In the literature, similar articles about oncologic urology may be found. Ozgor et al. evaluated ChatGPT’s answers to frequently asked questions in topics regarding prostate, bladder, kidney and testicular cancers. The mean scores in this study were 4.4–4.5 out of 5. Moreover, in each cancer, 5 was the most commonly given score and the authors stated that ChatGPT is a valuable tool in addressing general questions on urological cancers. However, these answers were evaluated only by 3 physicians [9]. In another study on ChatGPT in prostate cancer, 2 urologists marked the answers 3.62 out of 5 on average [10]. Caglar et al. found that AI generated completely correct responses to 94.2% of the questions regarding prostate cancer [11]. However, only 76.2% of the questions prepared according to the strong recommendations of the EAU guideline were answered fully correctly [11]. Lastly, 70.8% of urologists thought that ChatGPT could not replace a urologist in answering questions regarding renal-cell carcinoma [12].

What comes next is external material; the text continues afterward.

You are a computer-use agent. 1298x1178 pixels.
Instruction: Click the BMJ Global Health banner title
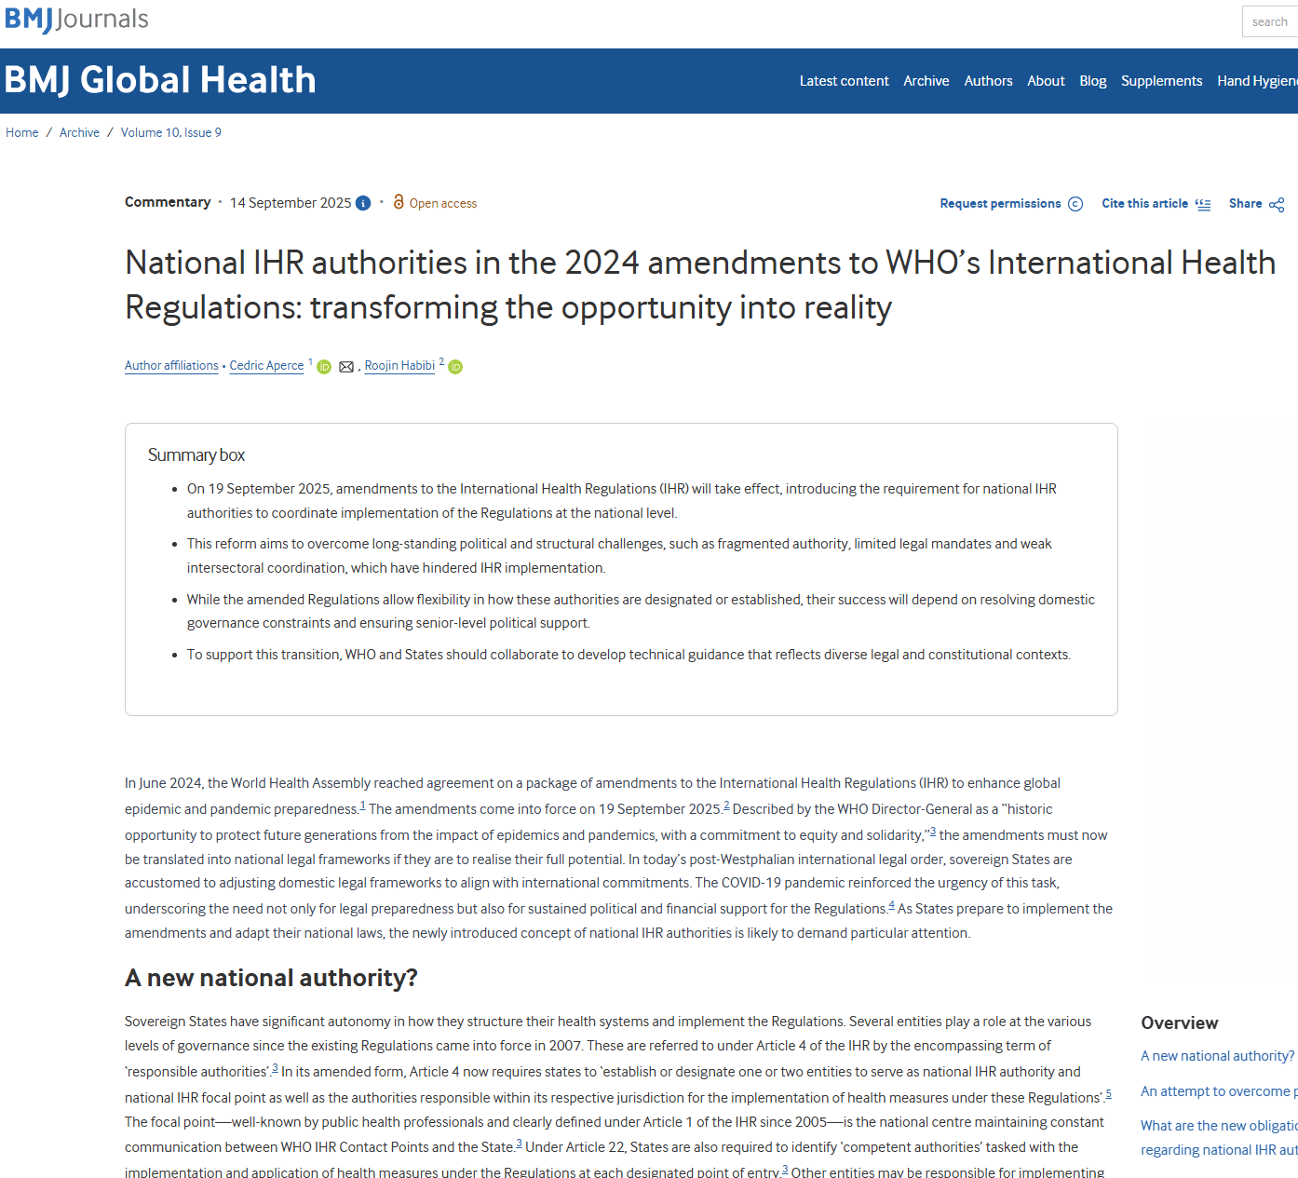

There is no consensus regarding ChatGPT’s accuracy in answering questions on various topics. Many studies presented more encouraging results than our research. Chatbot’s responses were completely accurate in 92%, 94.6% and 97.9% of the questions on paediatric urology, urolithiasis and andrology, respectively [13–15]. Moreover, AI was accurate in 96.9% of the inquiries about common cancer myths and misconceptions [16]. Ozgor et al. found that ChatGPT answered 91.4% of the questions about endometriosis correctly, with the worst performance in the “treatment” category [17]. On the other hand, AI’s responses regarding vaccination myths and misconceptions were accurate (85.4%), but one question was misinterpreted [18]. In addition, one study reported that 25% of ChatGPT’s responses on liver cancer were inaccurate and it did not provide reliable information on the topic [19]. Finally, Ali found that LLMs’ answers on lacrimal drainage disorders were suboptimal, with 40%, 35% and 25% graded as correct, partially correct and incorrect, respectively [20].
It is worth noting that all the analysed studies had heterogeneous methodologies with different numbers of questions and evaluators, as well as a variety of assessment scales. What is more, inquiries were not uniform in terms of difficulty. Finally, the results of the studies depended solely on the opinions of various experts. Therefore, it is not possible to compare these reports accurately.

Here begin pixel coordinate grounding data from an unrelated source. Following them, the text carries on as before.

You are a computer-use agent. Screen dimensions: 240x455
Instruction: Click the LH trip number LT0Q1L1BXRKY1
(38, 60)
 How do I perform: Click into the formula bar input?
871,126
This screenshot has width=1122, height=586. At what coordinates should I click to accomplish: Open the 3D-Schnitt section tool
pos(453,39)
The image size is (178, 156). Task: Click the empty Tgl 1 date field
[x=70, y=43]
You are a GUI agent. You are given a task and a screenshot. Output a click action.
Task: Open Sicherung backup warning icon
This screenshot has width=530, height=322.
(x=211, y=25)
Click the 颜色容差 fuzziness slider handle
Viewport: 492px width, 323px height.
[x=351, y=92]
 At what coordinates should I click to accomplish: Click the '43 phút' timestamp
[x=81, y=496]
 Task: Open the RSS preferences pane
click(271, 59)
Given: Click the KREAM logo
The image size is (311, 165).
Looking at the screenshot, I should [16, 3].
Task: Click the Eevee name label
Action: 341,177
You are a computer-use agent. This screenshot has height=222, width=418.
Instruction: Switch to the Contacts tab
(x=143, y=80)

Nonetheless, AI-based medical technologies are being rapidly developed and have the potential to improve multiple medical fields. Prostate cancer is an excellent example of the potential implementation of AI in urology. Numerous projects have been created where AI was able to facilitate pathological and radiological analysis in prostate cancer. Moreover, AI was used in genetic analysis and optimised radiotherapy of the carcinoma [21]. Certainly, in the future dedicated AI technologies will be invented for urological patients. We are sure that a chatbot trained specifically on verified data would provide excellent medical information for patients.

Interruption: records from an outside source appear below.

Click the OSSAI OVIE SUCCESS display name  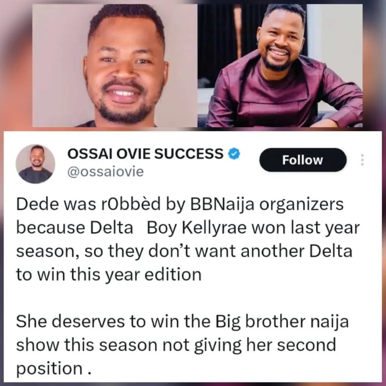pos(145,155)
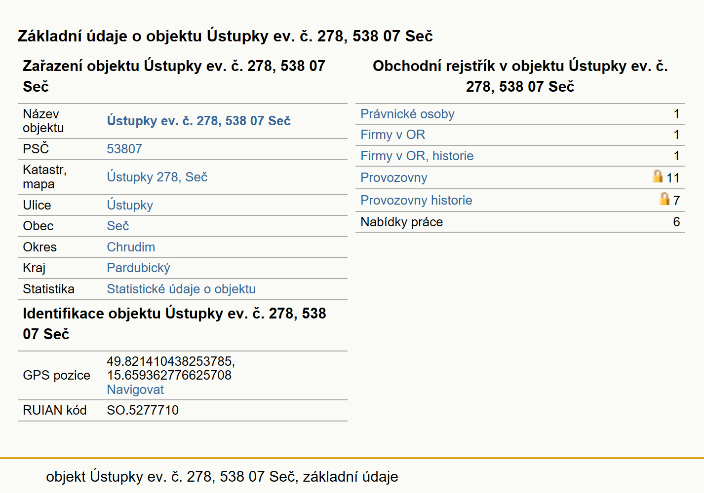Screen dimensions: 704x493
Task: Click postal code 53807 link
Action: (124, 149)
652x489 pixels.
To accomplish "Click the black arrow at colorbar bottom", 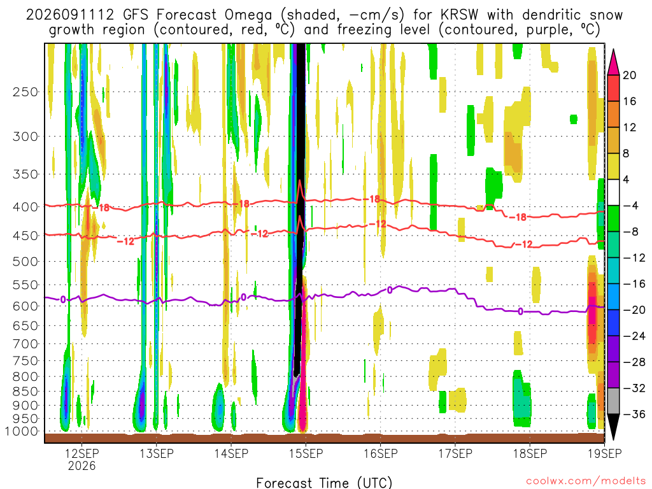I will (x=613, y=427).
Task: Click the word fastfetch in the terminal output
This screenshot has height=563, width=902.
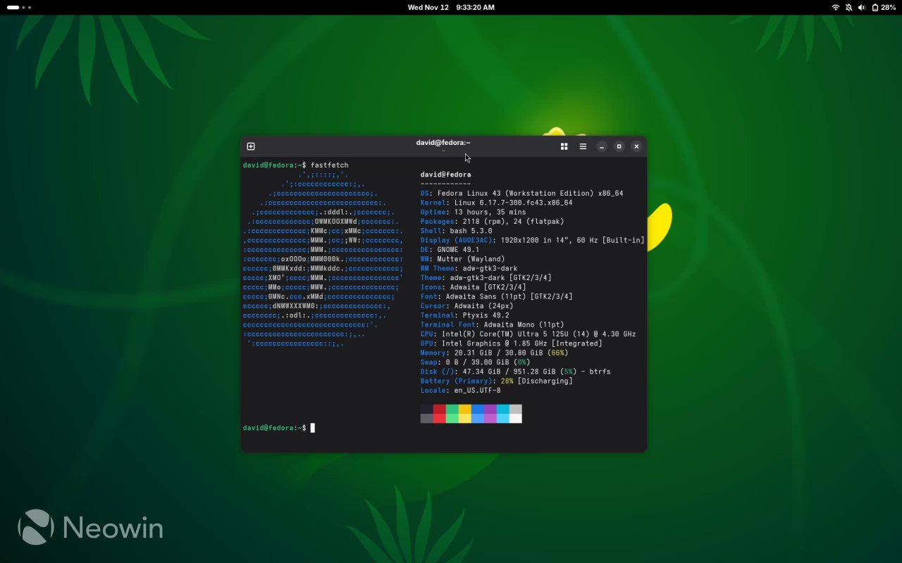Action: point(332,165)
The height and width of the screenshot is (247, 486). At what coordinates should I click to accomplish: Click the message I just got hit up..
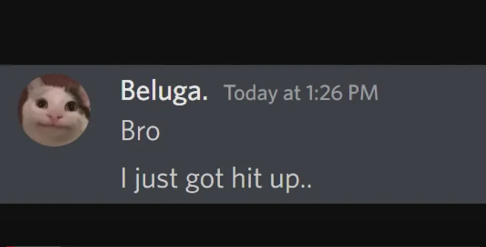217,179
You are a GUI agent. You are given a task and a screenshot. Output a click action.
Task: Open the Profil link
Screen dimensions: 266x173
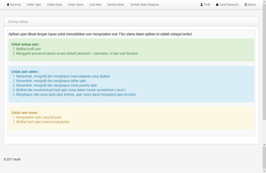[x=207, y=4]
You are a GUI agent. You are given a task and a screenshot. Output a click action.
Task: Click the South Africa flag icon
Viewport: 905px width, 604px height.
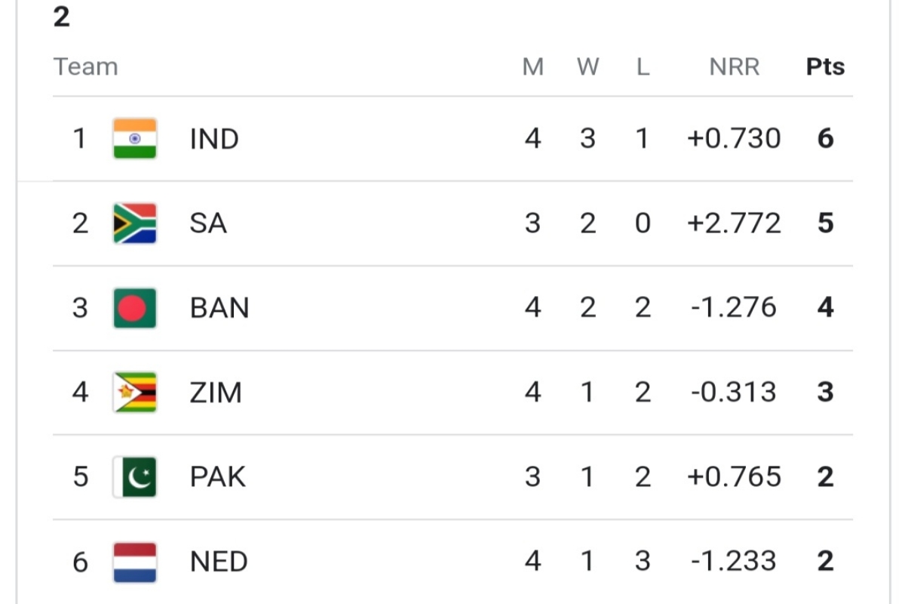[x=135, y=223]
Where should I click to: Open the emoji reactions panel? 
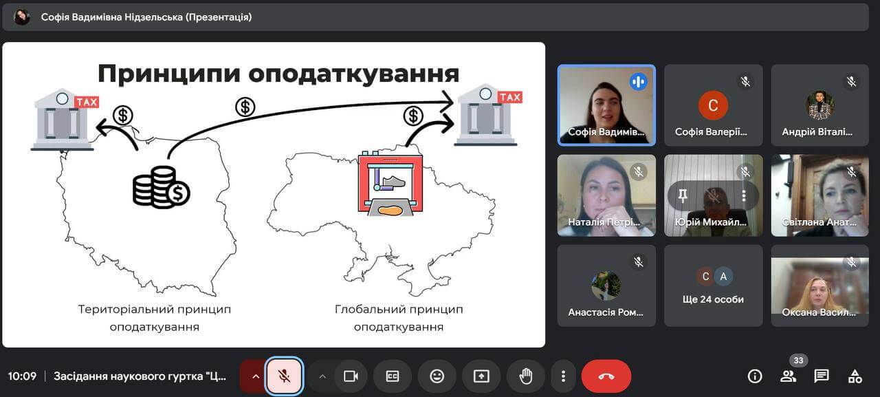(437, 376)
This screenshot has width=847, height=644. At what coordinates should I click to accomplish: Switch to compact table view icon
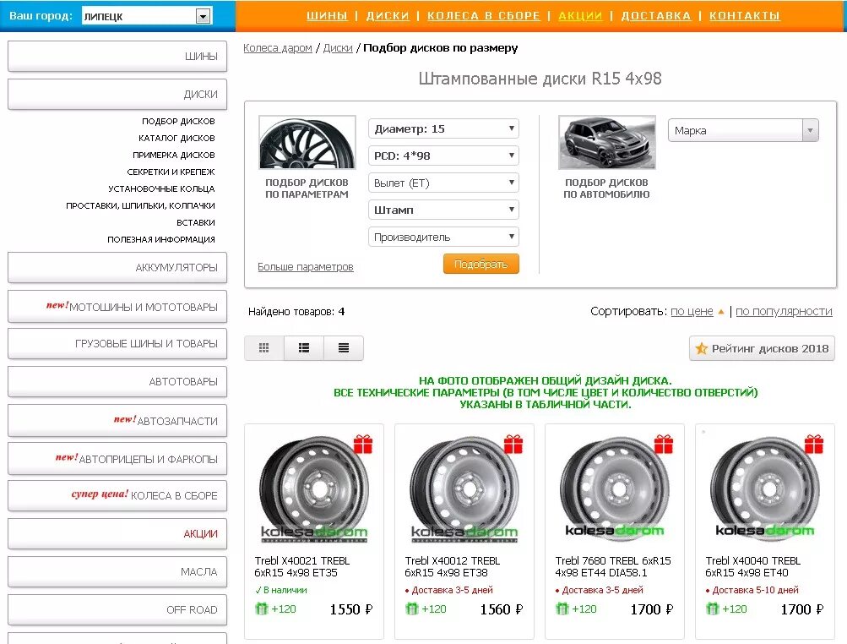344,347
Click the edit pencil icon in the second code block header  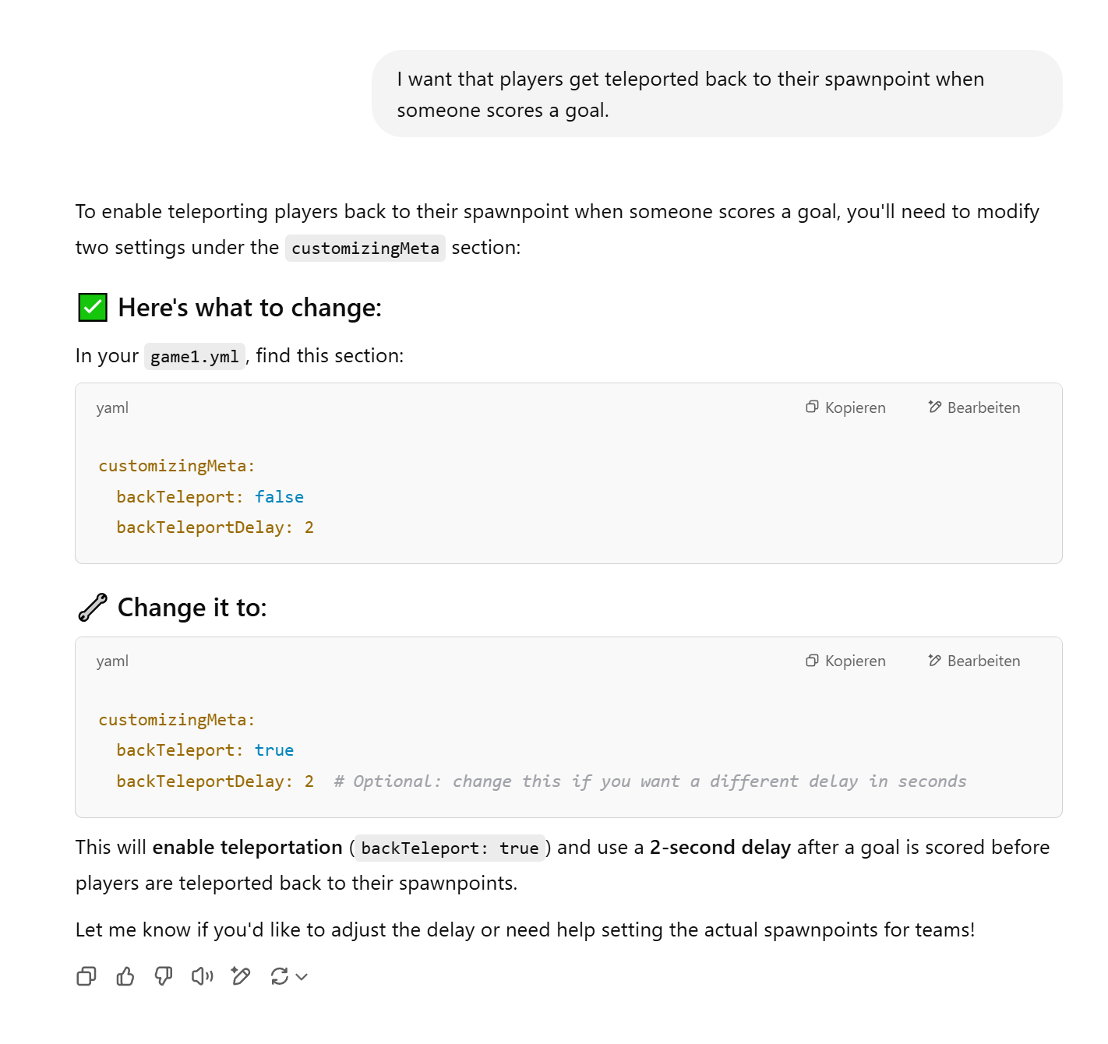coord(935,661)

This study has some limitations that need to be disclosed. Firstly, the assessment of the questions was subjective and the number of respondents was low. Secondly, the study was non-comparative. Finally, potential variation in the structure of the questions and the version of ChatGPT might influence the quality of the responses.
Conclusions
ChatGPT does not provide fully adequate information on UTUC and inquiries regarding UTUC treatment can be misleading for the patients. What is more, in particular cases, patients might receive answers that are potentially unsafe.
However, ChatGPT can be used with caution to provide basic information regarding epidemiology and risk factors of the disease.